SEC Acting Director Coates proposes framework for future ESG rulemaking
Yesterday, John Coates, the acting director of the SEC’s Division of Corporation Finance, announced a proposed framework for considering new ESG disclosure requirements, recognizing that while the scope of ESG issues is very broad, specific ESG issues affect particular companies differently based on industry, geography and other factors.
Need for “adaptive and innovative” policy
Coates compared ESG issues to asbestos-related risks, which evolved from invisible “non-financial” risks that were not addressed in SEC filings to visible and eventually clear financial risks that were increasingly disclosed in companies’ filings. He believes that SEC policy needs to be adaptive and innovative and, for example, respond to climate risks that were formerly peripheral and now have greater significance.
Effective ESG disclosure system
Coates believes some of the questions the SEC should consider include:
- What disclosures are most useful?
- What is the right balance between principles and metrics?
- How much standardization can be achieved across industries?
- How and when should standards evolve?
- What is the best way to verify or provide assurance about disclosures?
- Where and how should disclosures be globally comparable?
- Where and how can disclosures be aligned with information companies already use to make decisions?

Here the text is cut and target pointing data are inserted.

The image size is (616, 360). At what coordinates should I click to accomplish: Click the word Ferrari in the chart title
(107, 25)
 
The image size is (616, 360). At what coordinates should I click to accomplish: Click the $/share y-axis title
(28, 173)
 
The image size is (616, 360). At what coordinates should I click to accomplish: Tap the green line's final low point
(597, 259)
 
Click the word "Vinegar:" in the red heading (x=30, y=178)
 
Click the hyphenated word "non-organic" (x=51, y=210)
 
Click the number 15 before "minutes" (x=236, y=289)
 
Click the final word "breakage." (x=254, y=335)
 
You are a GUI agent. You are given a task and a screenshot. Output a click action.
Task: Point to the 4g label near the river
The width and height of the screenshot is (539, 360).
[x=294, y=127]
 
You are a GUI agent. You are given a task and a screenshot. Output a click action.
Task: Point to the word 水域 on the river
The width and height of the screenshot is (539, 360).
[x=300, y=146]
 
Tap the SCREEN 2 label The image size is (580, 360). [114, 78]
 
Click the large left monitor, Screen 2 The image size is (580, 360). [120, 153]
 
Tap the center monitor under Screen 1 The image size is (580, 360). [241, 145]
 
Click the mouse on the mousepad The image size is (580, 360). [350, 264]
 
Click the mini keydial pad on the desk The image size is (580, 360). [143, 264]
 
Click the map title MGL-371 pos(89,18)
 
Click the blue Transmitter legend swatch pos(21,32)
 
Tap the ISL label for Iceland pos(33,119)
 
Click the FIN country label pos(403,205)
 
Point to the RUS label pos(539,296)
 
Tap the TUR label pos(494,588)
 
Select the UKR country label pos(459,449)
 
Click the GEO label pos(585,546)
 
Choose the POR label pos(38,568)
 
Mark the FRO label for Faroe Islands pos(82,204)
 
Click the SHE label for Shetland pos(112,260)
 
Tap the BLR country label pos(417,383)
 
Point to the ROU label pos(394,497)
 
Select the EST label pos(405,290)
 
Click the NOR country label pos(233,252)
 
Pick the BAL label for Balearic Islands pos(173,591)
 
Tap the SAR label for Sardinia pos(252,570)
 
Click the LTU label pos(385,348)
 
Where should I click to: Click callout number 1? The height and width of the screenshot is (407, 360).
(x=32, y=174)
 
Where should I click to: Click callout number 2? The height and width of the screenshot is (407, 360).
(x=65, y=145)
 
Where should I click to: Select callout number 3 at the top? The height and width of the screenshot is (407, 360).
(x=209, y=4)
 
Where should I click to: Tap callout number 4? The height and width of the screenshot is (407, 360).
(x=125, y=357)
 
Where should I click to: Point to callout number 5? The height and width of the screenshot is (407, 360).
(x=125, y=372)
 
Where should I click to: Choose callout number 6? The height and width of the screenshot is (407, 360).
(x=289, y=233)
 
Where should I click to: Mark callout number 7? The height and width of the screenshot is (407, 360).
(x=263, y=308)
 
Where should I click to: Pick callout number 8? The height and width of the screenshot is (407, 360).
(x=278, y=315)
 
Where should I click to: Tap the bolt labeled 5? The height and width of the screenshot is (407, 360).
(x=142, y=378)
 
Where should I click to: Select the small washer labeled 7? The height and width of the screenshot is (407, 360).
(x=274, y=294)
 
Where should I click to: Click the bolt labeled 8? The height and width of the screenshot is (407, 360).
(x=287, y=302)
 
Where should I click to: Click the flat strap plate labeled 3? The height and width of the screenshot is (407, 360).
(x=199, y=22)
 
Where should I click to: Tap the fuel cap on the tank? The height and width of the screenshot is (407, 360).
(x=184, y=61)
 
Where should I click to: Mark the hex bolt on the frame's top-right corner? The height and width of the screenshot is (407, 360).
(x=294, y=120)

Costs from having no ESG requirements
Although recognizing that disclosure requirements impose costs on companies, Coates believes that failing to establish ESG requirements is itself costly – that the lack of consistent, comparable and reliable ESG data discourages investment and voting decisions. Companies incur higher costs in responding to multiple, conflicting or redundant investor requests for information due to the absence of a consensus on ESG disclosures.
Mandatory vs. voluntary disclosure
Coates suggests an ESG disclosure system need not choose between mandatory vs. voluntary disclosures and instead might employ a combination of approaches. He notes that some existing SEC ESG disclosures are mandatory (such as board consideration of diversity in director nominees), some require companies to “comply or explain” (such as audit committee financial expert disclosures) and some only require disclosures if material, or if needed to prevent other statements from being materially misleading.
Benefits of single global ESG disclosure framework
Coates favors pursuing a single global ESG reporting framework, because “ESG problems are global problems that need global solutions for our global markets.” He recognizes that establishing such a framework is complex, and requires reliable and adequate funding, proper governance and public accountability. In light of its independence and transparency, he believes the SEC should play a leading role in developing a “baseline” disclosure system that other jurisdictions can adapt for their needs.